I guess what I'm trying to say is: sometimes I ask too much of food. It can't be my scheduled therapy session and my fuel and a way to show my husband I love him and a beautifully-photographed blog post all in one.
"A delicious sort of shiver ran through Lyle. What I wanted to happen is happening, he thought. For a moment he felt the rest of his life unfurling like that, ordained and golden, as effortless as falling, but the sense of falling reawakened the terror with which he normally regarded the future." - Peter Cameron's The Weekend

I brought this beautiful novel on our recent trip to Big Sur and in retrospect, find it funny that I underlined and dog-eared the page of the above few sentences. My quiet intentions fell apart in an instant outside the world of vacation.
And though, perhaps not as restorative as it could've been, the pizza dough made for a delicious, satisfying dinner that really did come together in a jiffy. And if you haven't already, I highly recommend reading Luisa's post for the version minus the frazzle and multitude of expectations, and plus her beautiful photos and really simple instructions on what to do for sauce and toppings.

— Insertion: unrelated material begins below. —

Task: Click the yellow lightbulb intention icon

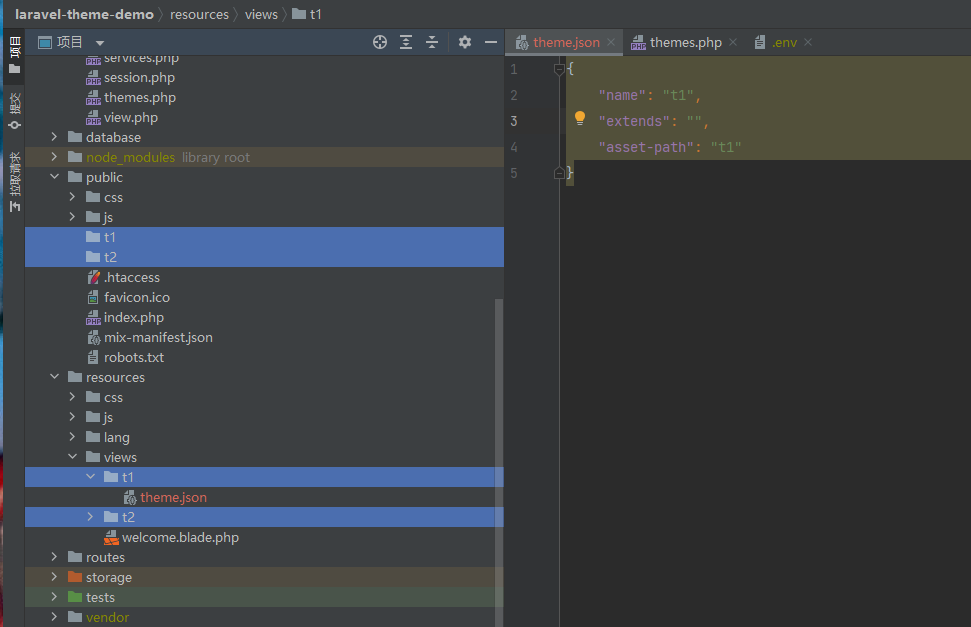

Luisa of The Wednesday Chef's version:
 photo by Luisa Weiss

Jamie Oliver's Pizza Dough via The Wednesday Chef
Makes enough for one half-sheet pan (if you like a thicker-crusted pizza) or two half sheet pans if you like your pizza thin as can be).

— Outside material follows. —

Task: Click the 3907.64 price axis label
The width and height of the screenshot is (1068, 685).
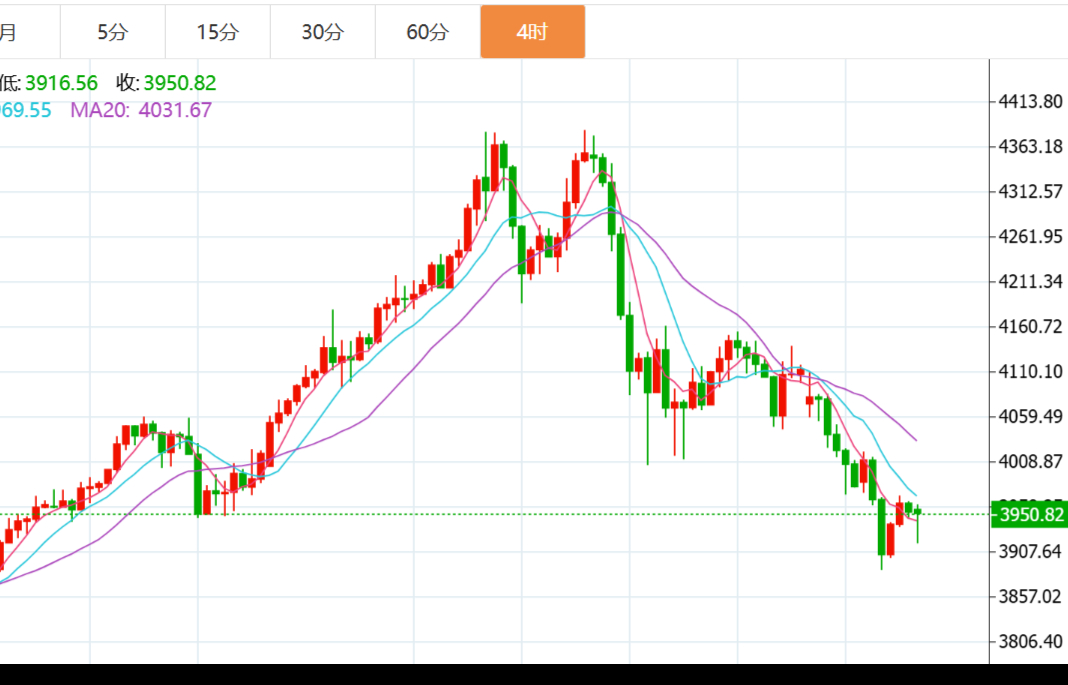Action: pos(1030,552)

3 1/2 cups (1 lb) all-purpose flour (if you can find it, use Italian "00" flour)
1 1/2 to 2 teaspoons fine sea salt (you might find you need more)
1 packet (1/4 ounce) active dry yeast or 7 grams instant yeast (for those of you in Germany, this is one of those Trockenhefe packets)
1 1/2 teaspoons raw or regular sugar
2 tablespoons olive oil
1 1/4 cups lukewarm water
1. Put the flour into a large bowl and make a well in the middle. In a large measuring cup, mix the yeast, sugar and olive oil into the water and leave for a few minutes, then pour into the well. Using a fork, bring the flour in gradually from the sides and swirl it into the liquid. Sprinkle in the salt. Keep mixing, drawing larger amounts of flour in, and when it all starts to come together, work the rest of the flour in with your clean, flour-dusted hands. Knead until you have a smooth, springy dough.
2. Wash out your bowl, dry it and oil it lightly. Place the ball of dough in the bowl and turn to coat it with oil. Cover the bowl with a damp cloth and place in a warm room or an oven (not turned on) for about an hour. The dough will have doubled in size.
3. Now put the dough on a flour-dusted surface and gently deflate it with your hands - this is called punching down the dough. You can either use it immediately, or keep it, wrapped in plastic wrap, in the fridge (or freezer) until required. If using right away, simply pat out to the size of your half-sheet pan or divide in half and roll out to cover two pans. You can also divide the dough into little balls for individual  pizzas - this amount of dough is enough to make about three to four medium pizzas.
4. Timing-wise, it's a good idea to roll the pizzas out about 15 to 20 minutes before you want to cook them. Then simply top them with your heart's desire and bake them in a very hot, preheated oven (turn your oven as high as it will go) for about 10 minutes for the thicker pizza and less for the thinner ones, until crisp and bubbling.